== EXTRACT TO READ ==

Success Factor 2: Ability

  • For each person, some skills come easily and some require a lot of effort. Consider abilities like working well with others, creativity, working with your hands, studying, fixing things, communicating, seeing the bigger picture, selling ideas, leading people, solving puzzles, etc. What are the skills that come naturally and which ones can realistically be improved with a growth mindset?

Success Factor 3: Willingness to work at it

  • What type of tasks are you willing to work hard at? How hard will you push yourself in physical tasks, hands-on learning, classroom learning, competing, a long period before success?
  • In some cases, recognizing the ways in which one is willing to work hard can help a teen focus an interest and an ability into a career path more suited to them. Someone who enjoys physical labor or hands-on learning may follow a different path in the same industry as someone who prefers classroom learning.

See the Career Planning Worksheet for more on finding the balance between interest, ability, and work ethic.

Discussion questions / Writing Prompts

Questions to prompt discussion, journaling, essays for high school health class and social emotional development lessons:

  1. When you were younger, what did you want to be when you grew up? Have you changed your mind? Why? How do your reasons relate to your interest, abilities, and work ethic?
  2. For the career options you are considering, what characteristics and abilities are needed for success? How strong are your abilities, work ethic, and interest in each key characteristic. How does this formula help you evaluate your options?
  3. Is there anything that you are really good at, but wouldn’t want as a career? Why?

===

AIM >>
Please answer these questions about the success factors text:
1. What is Success Factor 3 called?
2. Which worksheet does it point to for more on balancing interest, ability, and work ethic?
3. For which class and lessons are the discussion questions meant?
You won't need the listing that comes next.

== MATERIAL ==

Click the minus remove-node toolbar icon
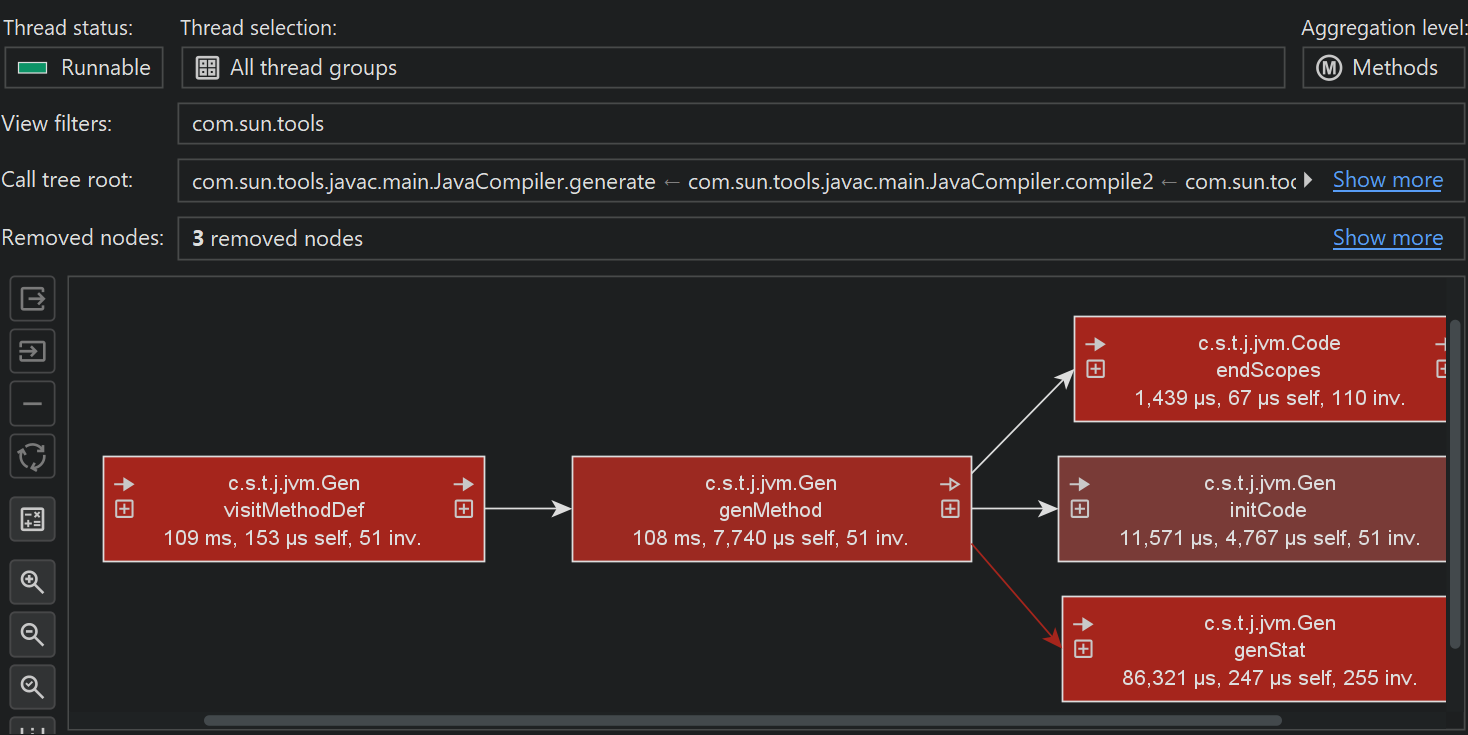The image size is (1468, 735). [x=32, y=404]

===

RESULT FOR THIS TASK >>
1. Willingness to work at it
2. The Career Planning Worksheet
3. High school health class and social emotional development lessons